Daisy’s lips moved. The words didn’t seem to come out anymore, but she said them anyway.

I love you.

“I love you, too, Maman.” Christine smoothed her hair on the pillow. A tear dripped from her eye onto Daisy’s ear. “I love you so much.”

A scent drifted past, the smell of pipe tobacco.

Daisy closed her eyes and slept.

 

 

Chapter Thirty-One

Babs

 

 

Langford Hall

Devonshire, England

July 1964

 

I opened my eyes as the train pulled into the station. I hadn’t slept at all on the two long train rides from Paris to Ashprington, hearing Precious’s voice every time I closed my eyes. I began imagining that if I looked in the seat next to mine, I’d find her there, or Drew, waiting for me to do something. I just wasn’t sure what that might be.

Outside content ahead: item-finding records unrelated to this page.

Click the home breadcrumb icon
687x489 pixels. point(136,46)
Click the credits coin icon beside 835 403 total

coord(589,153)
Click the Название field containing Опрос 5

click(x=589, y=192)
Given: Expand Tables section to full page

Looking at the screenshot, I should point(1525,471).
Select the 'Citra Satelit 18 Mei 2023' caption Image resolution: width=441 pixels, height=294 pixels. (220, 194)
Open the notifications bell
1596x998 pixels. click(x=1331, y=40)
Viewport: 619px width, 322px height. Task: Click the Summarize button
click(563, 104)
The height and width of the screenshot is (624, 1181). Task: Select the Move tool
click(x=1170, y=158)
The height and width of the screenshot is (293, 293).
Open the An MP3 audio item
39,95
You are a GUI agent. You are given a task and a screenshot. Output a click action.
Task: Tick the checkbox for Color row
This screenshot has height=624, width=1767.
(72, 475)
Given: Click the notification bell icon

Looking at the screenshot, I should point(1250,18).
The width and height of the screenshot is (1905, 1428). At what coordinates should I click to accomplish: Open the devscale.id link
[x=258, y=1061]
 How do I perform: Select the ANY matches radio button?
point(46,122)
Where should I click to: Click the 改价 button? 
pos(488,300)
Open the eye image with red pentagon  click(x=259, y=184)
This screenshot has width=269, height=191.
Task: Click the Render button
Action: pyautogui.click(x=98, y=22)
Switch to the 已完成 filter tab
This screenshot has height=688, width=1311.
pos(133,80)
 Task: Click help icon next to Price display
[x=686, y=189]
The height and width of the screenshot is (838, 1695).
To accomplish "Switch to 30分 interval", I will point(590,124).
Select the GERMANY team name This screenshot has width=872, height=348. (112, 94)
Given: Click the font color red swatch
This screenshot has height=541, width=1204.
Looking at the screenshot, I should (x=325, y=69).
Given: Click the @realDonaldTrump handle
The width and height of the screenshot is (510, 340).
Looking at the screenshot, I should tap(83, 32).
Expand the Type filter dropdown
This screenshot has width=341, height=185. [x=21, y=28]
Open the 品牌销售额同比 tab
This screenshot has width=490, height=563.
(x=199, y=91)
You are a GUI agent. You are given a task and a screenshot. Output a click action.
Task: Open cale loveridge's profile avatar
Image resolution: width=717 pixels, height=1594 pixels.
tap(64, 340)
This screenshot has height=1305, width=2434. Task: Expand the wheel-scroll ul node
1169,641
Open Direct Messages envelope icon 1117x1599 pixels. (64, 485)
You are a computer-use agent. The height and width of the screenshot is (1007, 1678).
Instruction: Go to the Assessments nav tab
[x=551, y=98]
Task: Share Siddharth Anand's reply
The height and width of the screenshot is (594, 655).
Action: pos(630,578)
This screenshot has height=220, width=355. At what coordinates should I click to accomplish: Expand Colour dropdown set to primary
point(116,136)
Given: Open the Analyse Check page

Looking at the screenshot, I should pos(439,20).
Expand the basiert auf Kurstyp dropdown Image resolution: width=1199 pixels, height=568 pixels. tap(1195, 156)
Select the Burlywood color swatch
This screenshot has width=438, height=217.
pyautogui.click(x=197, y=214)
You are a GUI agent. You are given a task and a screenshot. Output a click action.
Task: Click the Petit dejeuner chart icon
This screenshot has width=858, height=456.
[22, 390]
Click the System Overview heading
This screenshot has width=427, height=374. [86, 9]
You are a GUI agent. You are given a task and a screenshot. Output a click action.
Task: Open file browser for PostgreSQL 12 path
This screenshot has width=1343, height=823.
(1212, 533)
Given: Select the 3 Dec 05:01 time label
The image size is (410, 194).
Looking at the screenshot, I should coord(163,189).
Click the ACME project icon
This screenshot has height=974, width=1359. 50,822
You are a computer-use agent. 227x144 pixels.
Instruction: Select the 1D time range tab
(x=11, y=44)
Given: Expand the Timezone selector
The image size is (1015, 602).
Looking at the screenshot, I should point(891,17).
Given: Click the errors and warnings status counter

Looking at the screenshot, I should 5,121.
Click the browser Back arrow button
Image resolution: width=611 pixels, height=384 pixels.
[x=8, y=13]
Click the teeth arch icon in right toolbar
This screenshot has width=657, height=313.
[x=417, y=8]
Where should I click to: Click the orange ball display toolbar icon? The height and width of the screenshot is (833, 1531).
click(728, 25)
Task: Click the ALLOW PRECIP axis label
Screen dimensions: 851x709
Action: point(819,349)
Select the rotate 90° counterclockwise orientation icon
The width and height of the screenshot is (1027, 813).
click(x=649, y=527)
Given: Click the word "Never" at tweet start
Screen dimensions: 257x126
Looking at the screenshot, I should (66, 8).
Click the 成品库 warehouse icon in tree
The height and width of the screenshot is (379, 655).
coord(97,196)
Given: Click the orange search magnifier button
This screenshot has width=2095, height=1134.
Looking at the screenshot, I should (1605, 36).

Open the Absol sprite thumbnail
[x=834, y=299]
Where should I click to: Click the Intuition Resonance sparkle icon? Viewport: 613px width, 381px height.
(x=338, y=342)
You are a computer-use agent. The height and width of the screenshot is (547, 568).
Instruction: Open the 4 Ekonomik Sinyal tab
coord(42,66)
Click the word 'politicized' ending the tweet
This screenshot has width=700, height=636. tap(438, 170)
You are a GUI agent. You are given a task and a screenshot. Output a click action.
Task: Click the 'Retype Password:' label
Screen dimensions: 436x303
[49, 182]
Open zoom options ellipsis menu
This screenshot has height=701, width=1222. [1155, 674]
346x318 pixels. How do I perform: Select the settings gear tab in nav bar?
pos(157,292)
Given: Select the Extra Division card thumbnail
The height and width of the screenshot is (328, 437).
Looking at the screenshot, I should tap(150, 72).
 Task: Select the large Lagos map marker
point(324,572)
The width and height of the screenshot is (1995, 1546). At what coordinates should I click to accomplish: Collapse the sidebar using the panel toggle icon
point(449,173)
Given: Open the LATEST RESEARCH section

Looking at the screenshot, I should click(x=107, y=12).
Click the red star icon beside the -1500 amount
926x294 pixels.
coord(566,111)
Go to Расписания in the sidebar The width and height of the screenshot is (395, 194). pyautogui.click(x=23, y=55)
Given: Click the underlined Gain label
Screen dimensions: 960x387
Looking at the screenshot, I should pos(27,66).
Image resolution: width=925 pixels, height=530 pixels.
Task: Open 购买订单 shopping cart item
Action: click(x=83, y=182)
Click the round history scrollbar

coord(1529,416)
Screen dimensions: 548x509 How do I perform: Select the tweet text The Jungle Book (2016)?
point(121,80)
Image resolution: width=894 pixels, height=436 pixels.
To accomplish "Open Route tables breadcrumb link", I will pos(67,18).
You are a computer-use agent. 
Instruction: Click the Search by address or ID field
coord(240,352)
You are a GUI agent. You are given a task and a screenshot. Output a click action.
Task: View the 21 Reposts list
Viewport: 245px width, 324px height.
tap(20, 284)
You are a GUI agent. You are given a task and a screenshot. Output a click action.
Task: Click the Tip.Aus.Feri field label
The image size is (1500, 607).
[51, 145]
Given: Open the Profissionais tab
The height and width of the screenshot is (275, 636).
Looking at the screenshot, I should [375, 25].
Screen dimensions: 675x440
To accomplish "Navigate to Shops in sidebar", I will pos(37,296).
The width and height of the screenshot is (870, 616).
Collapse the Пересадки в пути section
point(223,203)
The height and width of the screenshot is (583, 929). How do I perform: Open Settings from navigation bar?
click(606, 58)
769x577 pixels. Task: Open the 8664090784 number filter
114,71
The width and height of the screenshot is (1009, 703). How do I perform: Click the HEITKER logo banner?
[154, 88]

I stepped off the train with my new valise—Precious had insisted I take one of hers so that my new clothes wouldn’t revolt—and looked down the platform for Diana, who’d promised to fetch me and bring me back to Langford Hall. I spotted her petite elegant form walking quickly down the platform toward me—my smile and greeting dying on my lips as she walked right past me.

“Diana?”

She spun around looking everywhere but at me.

“Diana!” I said again and this time her eyes settled on me, briefly widening in recognition.

“Babs! Good heavens—is it really you?”

After getting over the initial shock of my own sister not recognizing me, I smiled. “Yes, Diana, it really is. Still the same Babs beneath all the new clothes, though, I can assure you.”

She raised an eyebrow at that, as if not quite believing me. It reminded me of something Precious had said, about how when I wore the right clothes I held my chin differently, as if I were a woman to be reckoned with. Diana had always known that. It had just taken me a little longer to figure it out.